I have a levada the other side of a path behind my house that is flooded each winter as it isn't deep enough. My floorboards have all rotted as has the stairs and my ground floor regularly has water flooding it all year round. The Pampilhosa Municipality has not done anything other than an external site visit. What are my chances of success with threatening to sue them, or if necessary taking them to court? Any knowledge you may have on this would be much appreciated, as its starting to rain again...


----------



## Eliora (Apr 20, 2020)

So sorry for your troubles. No idea except it would require a lawyer most likely.
Surely someone with experience in these things who lives in Portugal will write here to advise you soon.


----------



## proud.to.be.EUROPEAN (Feb 14, 2020)

Sounds like levada walls need to be raised or there is obstruction down the stream.
Its unlikely you'll be only one with this problem. Have you chased them up in person ? (I dont mean on street  ).
Try to find if there is local levada association.

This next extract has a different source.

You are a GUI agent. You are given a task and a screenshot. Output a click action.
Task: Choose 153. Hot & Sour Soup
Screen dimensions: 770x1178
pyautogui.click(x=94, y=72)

Levadas, perhaps the best-known feature of the beautiful island of Madeira


Levadas: probably the best-known feature of lovely of Madeira. Built for irrigation, they offer a great way of exploring the island's beauty!




www.thuisopmadeira.nl





I would consider legal route as very last option, not as first option.


----------



## TonyJ1 (May 20, 2014)

You can try, but the chances of success, probably slim to none. I would suggest try written letter / etc - they may have some insurance for this type of issue, but if it gets to court, they will have more resources than you to fight this. Try to get them to fix the levada so that you don't have future issues.


----------